Syria Crisis

At Milan Train Station, One More Stop For Syrian Refugees

Italy is often a point of arrival in Europe for immigrants from troubled points east and south. But most will eventually wind up in northern destinations. What have they seen? What will they find?

Inside Milan’s Central Station
Inside Milan’s Central Station
Niccolò Zancan

MILAN — One-way train tickets to Vienna cost 430 euros for three adults and two kids, and that doesn't include agency fees. Shady Zyadan, the patriatch of his family, goes up to the counter to buy them, taking out a wad of banknotes from his pocket.

As he walks up to the ticket booth, he puts his hand to his mouth, maybe in pain — or is it shame? "In Libya they took out all my gold teeth. They did the same to my wife, those dogs. It was terrible, continuous torture. They kept us as prisoners in a house for 20 days, there were more than 30 of them. On May 7 they came to us with a Tommy gun, telling us we were getting on the boat, or we could die right there."

Getting onto the boat wasn’t easy for the Zyadan family. To tell you the truth, it wasn’t easy for them to even move 10 meters. The two youngest traveling with them, Shady’s grandsons aged 14 and 16, are paraplegic, and have never walked nor spoken.

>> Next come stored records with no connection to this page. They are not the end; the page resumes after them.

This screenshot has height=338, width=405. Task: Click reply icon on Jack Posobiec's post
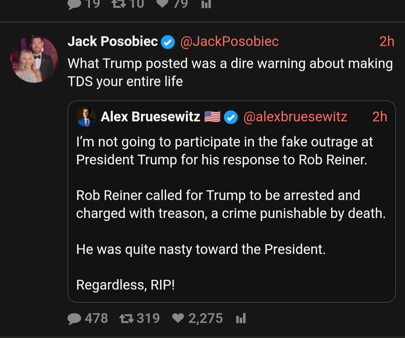(75, 319)
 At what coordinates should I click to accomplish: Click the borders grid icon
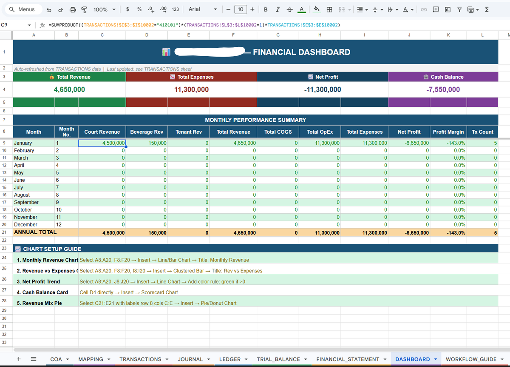click(x=329, y=9)
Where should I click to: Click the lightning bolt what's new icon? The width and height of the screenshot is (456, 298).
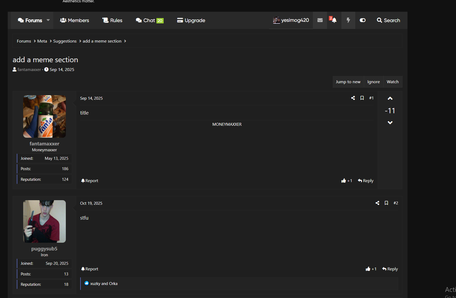tap(348, 20)
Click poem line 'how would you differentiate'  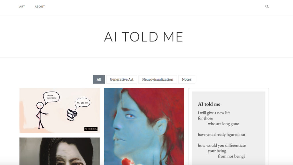tap(222, 145)
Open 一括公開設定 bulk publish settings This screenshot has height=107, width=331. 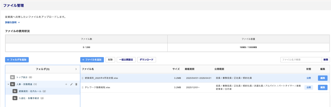[x=126, y=60]
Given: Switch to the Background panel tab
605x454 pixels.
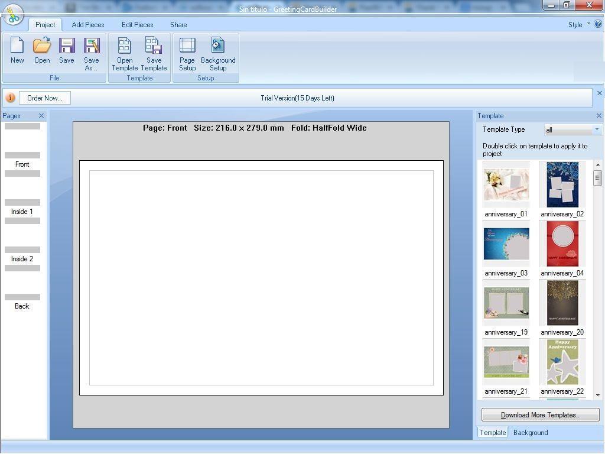Looking at the screenshot, I should pyautogui.click(x=530, y=432).
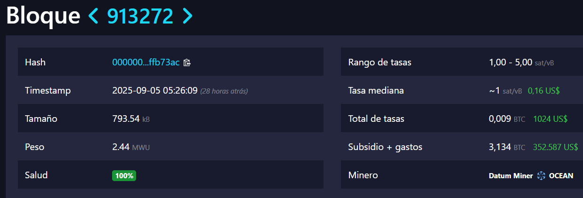Click the block size 793.54 kB value
Image resolution: width=583 pixels, height=198 pixels.
pyautogui.click(x=130, y=119)
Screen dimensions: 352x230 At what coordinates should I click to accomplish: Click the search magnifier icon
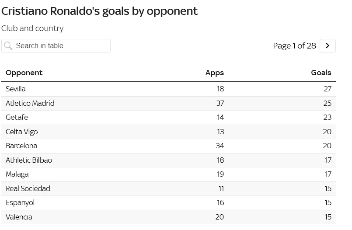(8, 46)
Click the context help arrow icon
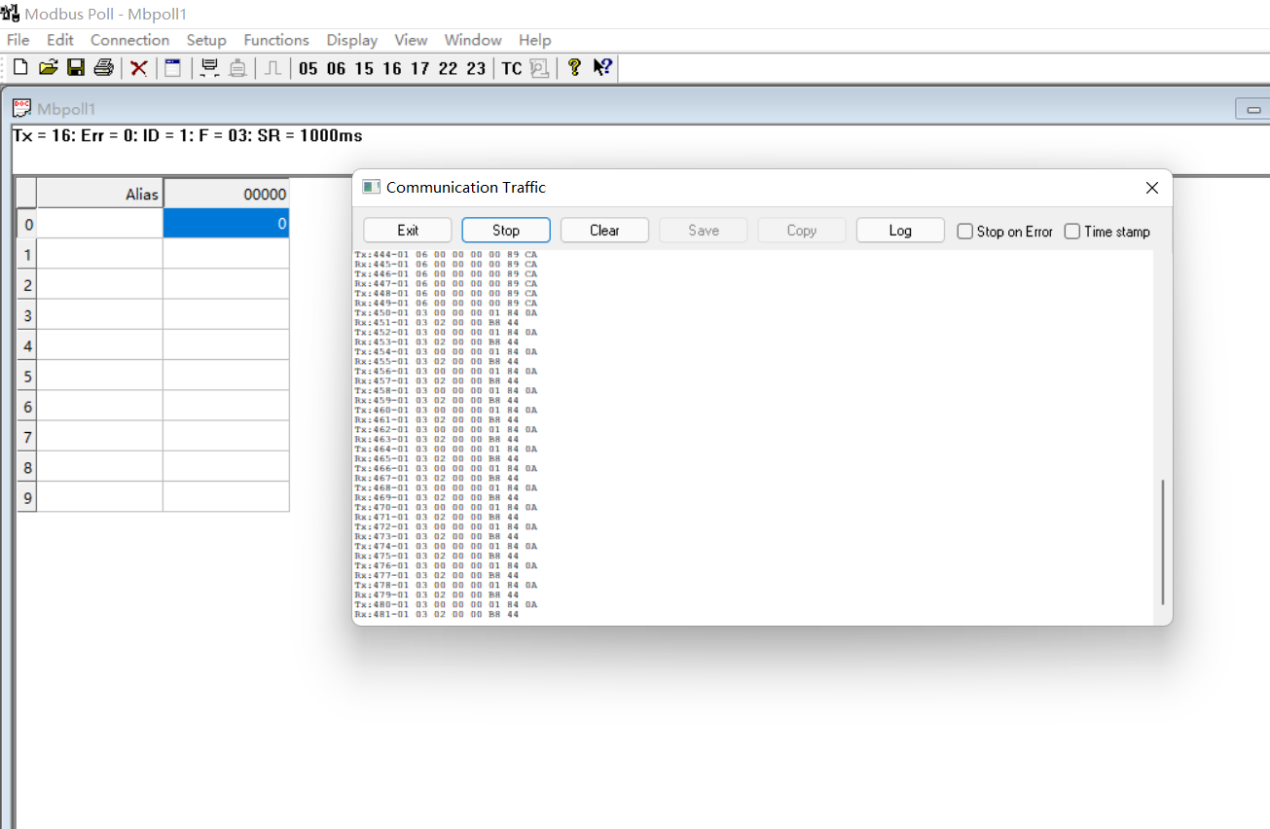The height and width of the screenshot is (829, 1270). pyautogui.click(x=602, y=68)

The family has just visited the Arca center, a Milan program that helps those in need, where they were given plates of pasta and cans of Sprite. Now the whole family is waiting on the huge staircase in Milan’s Central Station. This is the last stop in Italy for these Syrian refugees fleeing the war.

"We left Homs eight months ago," Shady tells me. "There’s nothing left in Syria anymore, there’s nobody left there. If you ask me, soon enough Bashar al-Assad will come looking for asylum."

The family want to go to Vienna because they have an uncle there. It was he who sent over the money. They need to get going; their train leaves soon. There are two civil protection workers, Alessandro and Mauro, who lift the boys onto their shoulders. Their grandfather thanks the men, touching his heart, while their mother follows, clutching backpacks in each hand.

The family is finally getting closer to their final destination, after repeating the mantra so many have from the beginning of their journey: Do not stop in Italy, do not get identified there.

A special 5-year-old

It’s like this for everyone. On those stairs, waiting for other trains, there are four families with young children, two pregnant women with their partners, a doctor, an artisan, a teacher and a shopkeeper.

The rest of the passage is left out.